PROVIDED INFORMATION below:
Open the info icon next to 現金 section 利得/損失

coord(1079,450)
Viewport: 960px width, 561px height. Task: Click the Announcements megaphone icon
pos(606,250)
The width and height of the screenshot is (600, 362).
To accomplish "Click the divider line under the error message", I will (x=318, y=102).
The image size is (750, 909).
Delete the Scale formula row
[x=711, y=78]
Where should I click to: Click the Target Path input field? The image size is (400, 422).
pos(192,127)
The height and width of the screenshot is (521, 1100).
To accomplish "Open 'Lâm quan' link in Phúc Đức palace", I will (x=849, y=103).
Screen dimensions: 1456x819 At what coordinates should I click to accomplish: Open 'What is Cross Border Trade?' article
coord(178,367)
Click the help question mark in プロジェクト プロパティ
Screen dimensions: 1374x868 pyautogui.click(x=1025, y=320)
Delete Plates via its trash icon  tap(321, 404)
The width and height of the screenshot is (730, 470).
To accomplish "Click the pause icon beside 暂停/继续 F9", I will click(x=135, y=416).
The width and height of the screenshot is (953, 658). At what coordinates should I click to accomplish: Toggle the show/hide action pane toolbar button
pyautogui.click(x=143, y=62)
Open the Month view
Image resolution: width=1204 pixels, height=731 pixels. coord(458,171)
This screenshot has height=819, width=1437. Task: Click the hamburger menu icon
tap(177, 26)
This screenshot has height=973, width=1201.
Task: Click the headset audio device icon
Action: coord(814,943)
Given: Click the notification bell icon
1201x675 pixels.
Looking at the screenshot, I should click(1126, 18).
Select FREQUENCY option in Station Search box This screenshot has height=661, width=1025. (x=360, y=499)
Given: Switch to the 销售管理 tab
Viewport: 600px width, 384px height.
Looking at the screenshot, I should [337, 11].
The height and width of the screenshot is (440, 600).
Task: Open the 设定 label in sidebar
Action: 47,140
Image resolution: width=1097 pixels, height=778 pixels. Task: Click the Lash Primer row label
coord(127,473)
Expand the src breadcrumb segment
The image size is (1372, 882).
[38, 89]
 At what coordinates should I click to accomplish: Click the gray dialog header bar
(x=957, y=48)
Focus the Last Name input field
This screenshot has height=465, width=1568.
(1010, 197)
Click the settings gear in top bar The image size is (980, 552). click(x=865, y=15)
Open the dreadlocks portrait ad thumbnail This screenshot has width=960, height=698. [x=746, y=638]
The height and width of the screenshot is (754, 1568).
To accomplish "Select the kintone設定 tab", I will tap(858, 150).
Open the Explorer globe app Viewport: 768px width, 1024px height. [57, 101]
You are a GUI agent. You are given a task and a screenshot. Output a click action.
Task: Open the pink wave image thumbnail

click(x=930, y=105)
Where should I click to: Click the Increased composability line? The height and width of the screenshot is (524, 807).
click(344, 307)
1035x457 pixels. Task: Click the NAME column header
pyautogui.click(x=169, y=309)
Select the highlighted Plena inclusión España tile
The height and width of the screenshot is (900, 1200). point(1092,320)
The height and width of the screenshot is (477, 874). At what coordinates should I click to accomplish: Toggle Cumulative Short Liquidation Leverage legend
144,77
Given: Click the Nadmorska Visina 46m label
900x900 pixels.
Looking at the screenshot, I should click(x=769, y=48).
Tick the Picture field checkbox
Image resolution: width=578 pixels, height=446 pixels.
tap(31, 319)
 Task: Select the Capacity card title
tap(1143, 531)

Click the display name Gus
End of PROVIDED INFORMATION.
REQUIRED WORK:
Begin at the first line of the records above and restate each line word for word, stopping after the line with "The height and width of the screenshot is (521, 1100).".

TASK ANSWER:
Open the info icon next to 現金 section 利得/損失

coord(1079,450)
Viewport: 960px width, 561px height. Task: Click the Announcements megaphone icon
pos(606,250)
The width and height of the screenshot is (600, 362).
To accomplish "Click the divider line under the error message", I will (x=318, y=102).
The image size is (750, 909).
Delete the Scale formula row
[x=711, y=78]
Where should I click to: Click the Target Path input field? The image size is (400, 422).
pos(192,127)
The height and width of the screenshot is (521, 1100).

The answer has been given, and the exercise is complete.